> Excerpt to read:
= = =

Alternation works not on a character level, but on expression level. A regexp `pattern:A|B|C` means one of expressions `A`, `B` or `C`.
For instance:
- `pattern:gr(a|e)y` means exactly the same as `pattern:gr[ae]y`.
- `pattern:gra|ey` means "gra" or "ey".
To separate a part of the pattern for alternation we usually enclose it in parentheses, like this: `pattern:before(XXX|YYY)after`.
## Regexp for time
In previous chapters there was a task to build a regexp for searching time in the form `hh:mm`, for instance `12:00`. But a simple `pattern:\d\d:\d\d` is too vague. It accepts `25:99` as the time.
How can we make a better one?
We can apply more careful matching:
- The first digit must be `0` or `1` followed by any digit.

= = =

> Information supplied:
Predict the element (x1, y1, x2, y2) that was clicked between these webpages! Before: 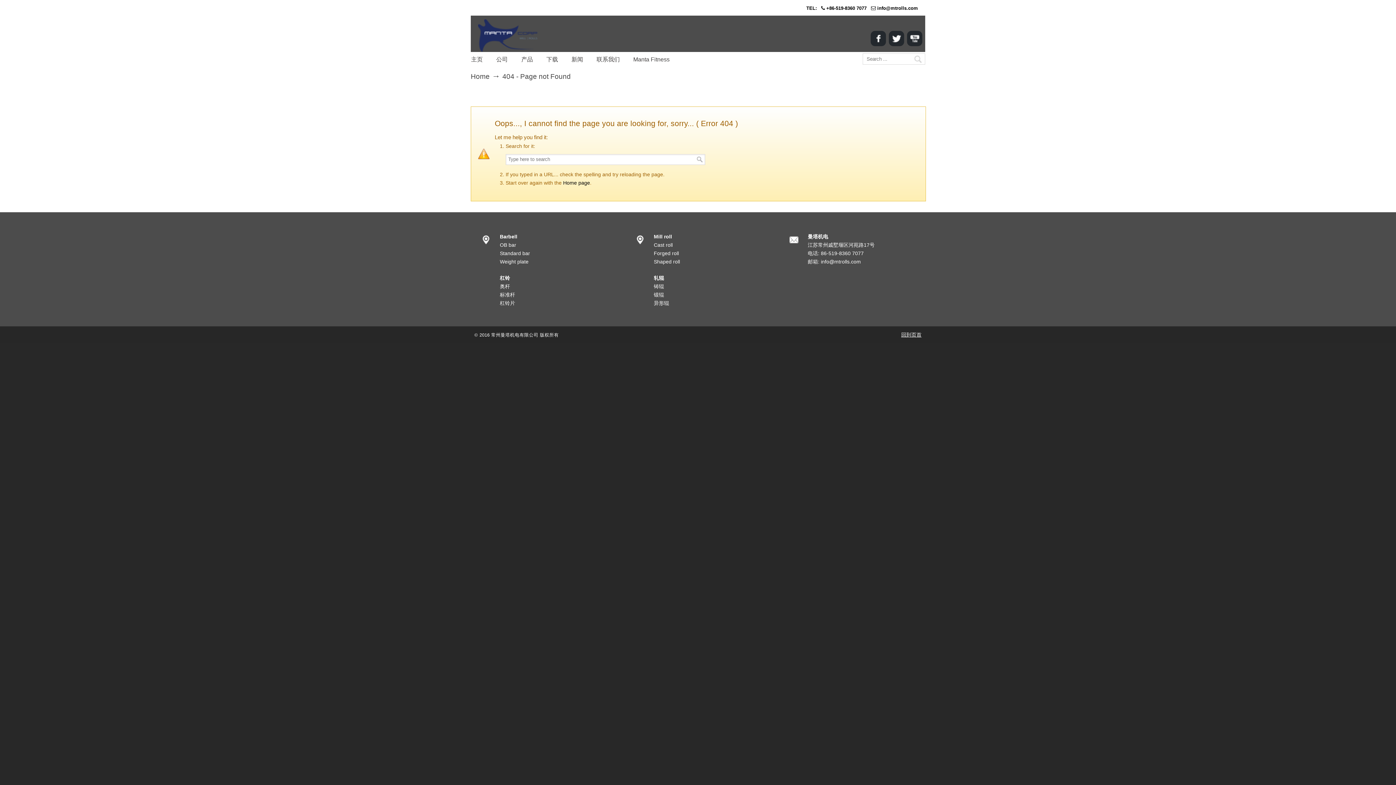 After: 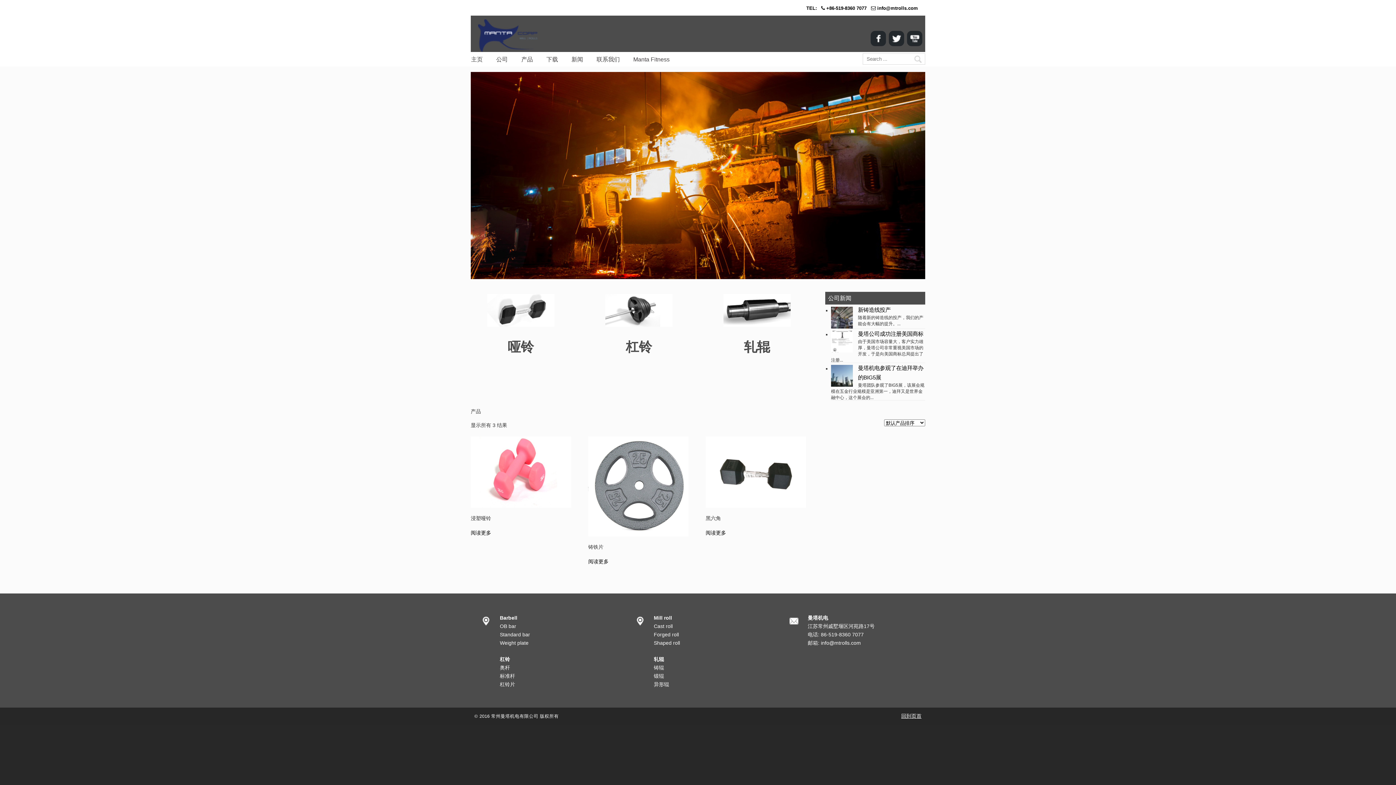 Action: label: Home page bbox: (563, 180, 590, 185)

= = =

> Actions to take:
[1] Reproduce the passage of the regular expression alternation excerpt starting with "To separate a" and going on through "as the time.".
[2] According to the regular expression alternation excerpt, which string does the simple pattern `\d\d:\d\d` wrongly accept as a time?
The data are separate from the regular expression alternation excerpt and stand on their own.

> Solved problems:
[1]
To separate a part of the pattern for alternation we usually enclose it in parentheses, like this: `pattern:before(XXX|YYY)after`.
## Regexp for time
In previous chapters there was a task to build a regexp for searching time in the form `hh:mm`, for instance `12:00`. But a simple `pattern:\d\d:\d\d` is too vague. It accepts `25:99` as the time.

[2] 25:99